PJ's for game day. Win or lose, it's always so much fun to watch our Texans football games with the family. Even more fun when we dress the part.
These are the coolest pjs I have made. Not because they are Texans fabric, but because I get to sew and enjoy the things I love with my "Mini-me".
Man, I get so much joy from sewing with my granddaughter!! It takes me back to the days when I watched and sometimes joined in to help my mom. Though, I think then, she did most of the sewing.
I made my pair using the easy Simplicity pattern 2414. It's a pattern meant for cargo pants. But I just left off the pockets. What drew me to this pattern is that the waistband was separate and had 3 elastic channels plus buttonholes and a drawstring.
For Mini-me I self-drafted a pair from a sloper I use from my Cameo Professional pattern design software by Wild Ginger.
We sewed these on the sweet, 780 sewing and embroidery computer on loan to me from the lovely folks at BerninaUSA! All the serger finishing were done on my Bernina serger (bought by me 30 years ago!!).
The eye cover is copied from another pair I had. The sweet detail about them is the nose guard that helps keep the light out.
These are the lounger/pants my students sew in my beginner sewing classes. They are roomy and very comfortable. Make yourself a pair. (I almost sound like a commercial. 😇. That's pattern reviews for you.
Catch me at the game next week, I'm confident our boys will do better.
Saints and Dallas fans need not comment!!
Tuesday, November 25, 2014
Thursday, November 20, 2014
I call her "ENVY", but she was first Samantha's Jacket
The Teal Leather Jacket... they whispered at Pattern Review weekend back in May. "Did you see Andrea's Jacket?" "Did you see all those zippers?" Should this be considered a late arrive to the party... I have so much to share, but where do I start? Should I begin with telling you about how Envy, as she is known, manifested? For many of you, this post is the prose to the picture you have been seeing in my header for the last six months. And I hear the cries!!! its about darn time she shared!! Well I say to you...my lovely sewcialites....here she is!...
"Why, would I name my jacket a name such as that?" Well, I say, when I am sewing, I have the need to name garments that require a lot of emotional input to get it done. This here was an emotional roller coaster. Sewing leather is easy, it was the pattern fitting that was the problem. (I'll get to that more later.)
Back to the name.... I don't suppose I'm no different than the pattern designer who finds it necessary to name their creations as well.
After a period of time, when I have taken on the challenge of constructing, or fashioning a garment from someone else's base pattern, it has now taken on a new personality, a new flare. I have essentially "adopted" that baby and now after giving it a new home and a new look, I then decided on its new name.
No matter what the original name given by the original owner, they have essentially given me rightful ownership to make of it what I please, or to just leave it the same, as is with a car or home purchase. "It is mine now, origins only known by me and others who have "adopted" from that same agency/pattern company." I share it's origins to those I chose, besides, not all adoptees want anyone else to know they were adopted. Am I right?!
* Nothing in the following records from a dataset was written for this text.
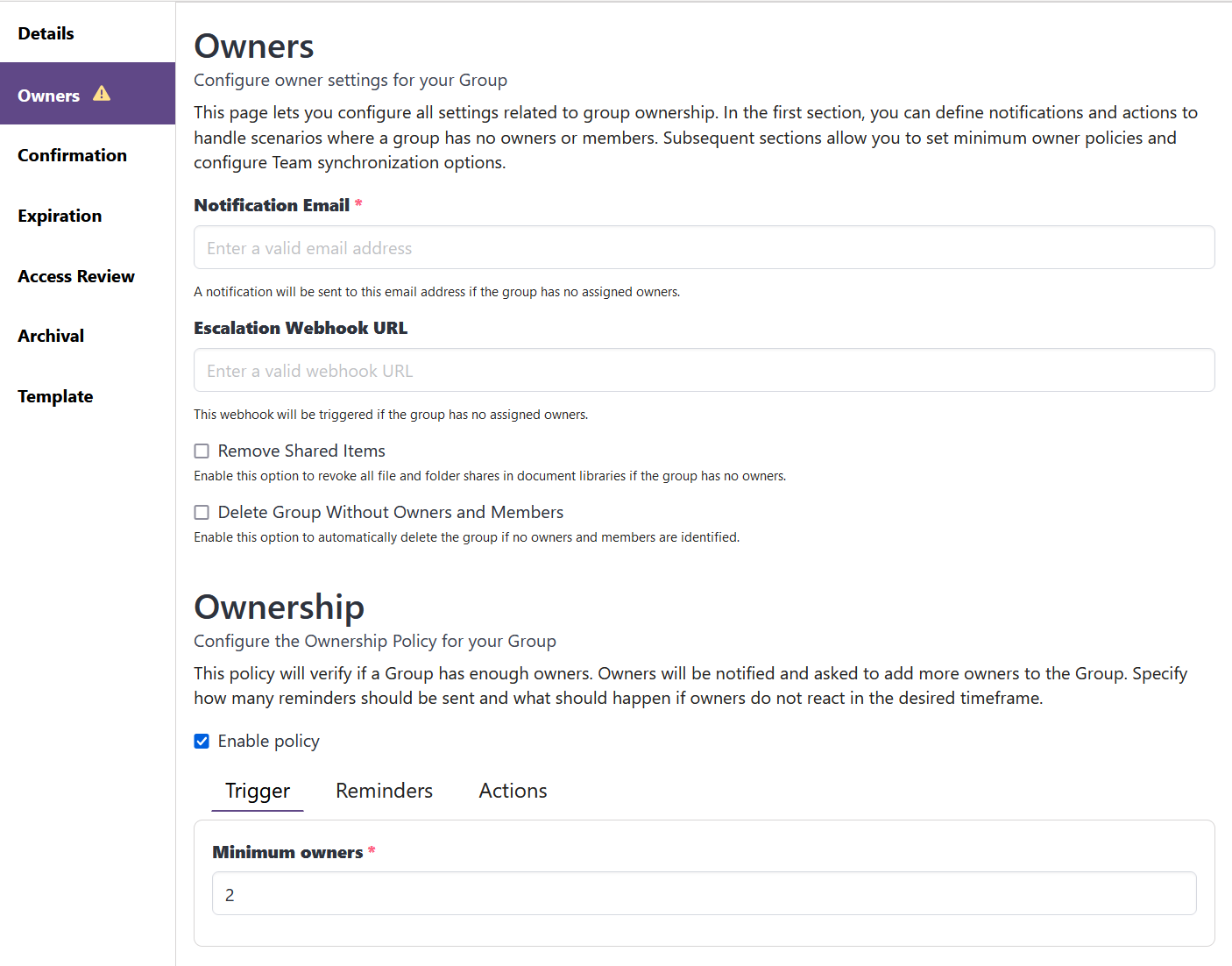Uncheck the Enable policy checkbox
Viewport: 1232px width, 966px height.
point(202,742)
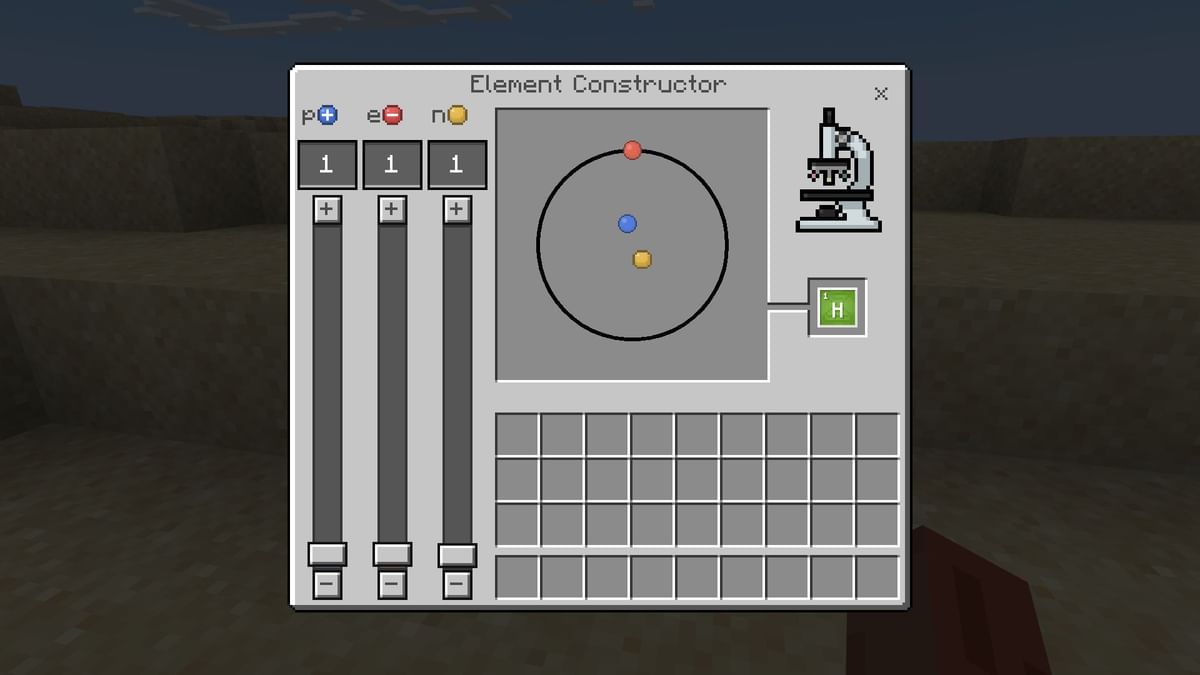Click the blue proton label icon
Screen dimensions: 1200x675
(x=327, y=116)
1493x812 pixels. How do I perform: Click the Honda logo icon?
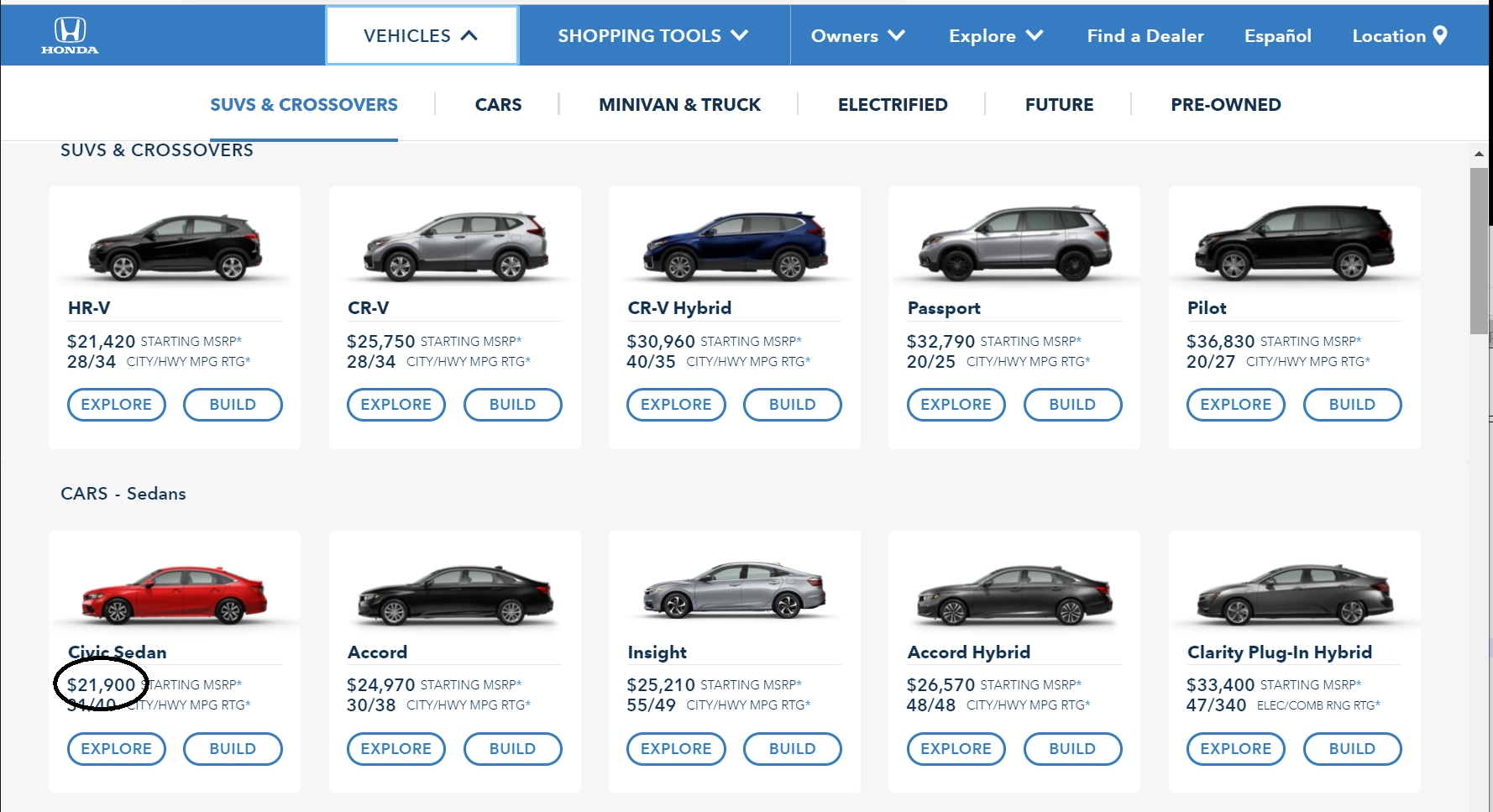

But, oh'.. us sewcialites, we "want" to know the origins and the inspirations, who's pattern we used, or who's design we copied, either a couture garment from the famed runways of Paris, or the pattern books at the local fabric store, or indie pattern company from any etsy shop. We want to share, and we want to know, "what pattern" is that?
I put a lot of emotion into every garment I design or construct. For me, I think I add a little blood, guts and some tears along the way. Thus is the case with Samantha's jacket here, put out by Silhouette patterns.
A little history
Last year I was on a "pilgrimage" in New York on a fabric buying trip with Silhouette Pattern's, Peggy Sagers, when I came across this leather at Leather Impact. Gorgeous!!! just absolutely gorgeous...! The most supple lambskin I have touched in a while. Well not really. lol, I have others that are just as nice, but I just don't have enough to make anything substantial. But this stuff is still really very nice.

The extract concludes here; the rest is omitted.